Education for the Masses

While I was reading a newspaper in Israel, I bumped into an article (in the Haaretz) about the state of undergraduate prospects in India. The story painted a very bleak, but realistic, picture. Since, I could not find the original Haaretz article on the web here is a NY Times article on the same issue.

The job market for Indian college graduates is split sharply in two. With a robust handshake, a placeless accent and a confident walk, you can get a $300-a-month job with Citibank or Microsoft. With a limp handshake and a thick accent, you might peddle credit cards door to door for $2 a day.

India was once divided chiefly by caste. Today, new criteria are creating a different divide: skills. Those with marketable skills are sought by a new economy of call centers and software houses; those without are ensnared in old, drudgelike jobs.

Unlike birthright, which determines caste, the skills in question are teachable: the ability to communicate crisply in clear English, to work with teams and deliver presentations, to use search engines like Google, to tear apart theories rather than memorize them.

But the chance to learn such skills is still a prerogative reserved, for the most part, for the modern equivalent of India’s upper castes — the few thousand students who graduate each year from academies like the Indian Institutes of Management and the Indian Institutes of Technology. Their alumni, mostly engineers, walk the hallways of Wall Street and Silicon Valley and are stewards for some of the largest companies.

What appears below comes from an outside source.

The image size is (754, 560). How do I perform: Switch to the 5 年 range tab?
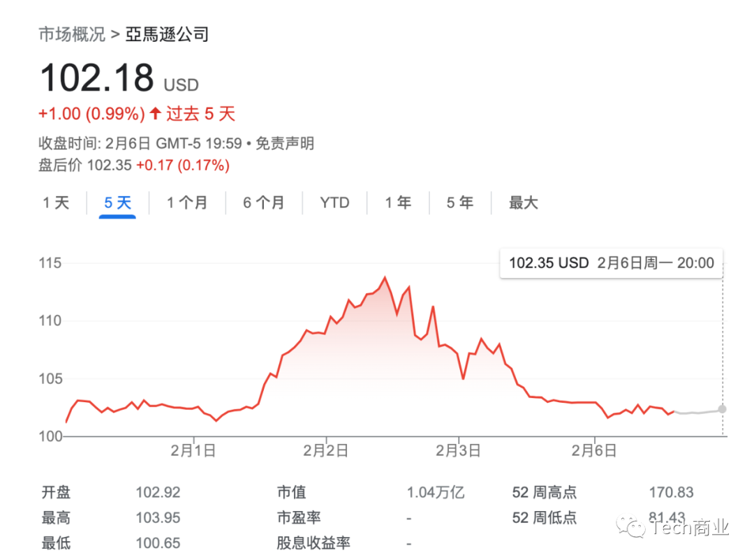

Why does this article about another country strike me? The reason is simple. It is also happening in the Philippines. Right now in the Philippine Educational System, graduates who come from the top school in the country have a relatively easy time finding employment. If they don’t find employment it is usually because they are too picky, ask for too much or are not ready for work. On the other hand, there are college graduates in the thousands who are under-employed. However, in the Philippines, it is not always about the school your graduated from. It matters but some of the other deciding factors include: attitude and ability to communicate.

Attitude and soft skills are the things that differentiate those who get hired from those who do not. I have interviewed a good number of graduates from non-top schools who are very skilled technically. However, some are lacking in their ability to communicate (normally they have poor English). Others are very skilled but their attitude towards work is found wanting. Such a waste.

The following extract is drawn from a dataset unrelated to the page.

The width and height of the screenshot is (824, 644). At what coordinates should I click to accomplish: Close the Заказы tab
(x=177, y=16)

Of course, there are no easy solutions to these problems. Technical skill is still a very important deciding factor when seeking employment. However, having the necessary skills is only one part of the equation. The Imperial Equation. Also necessary is the proper attitude, the right exposure and enough means. Employers can help with the skills, means and exposure parts. However, attitude is harder to mold. This is something that should be developed bottom-up. There is also the question of having the appropriate soft skills. In our quest to create technically competent graduates, we might have forgotten to consider that there are other things that must also be developed.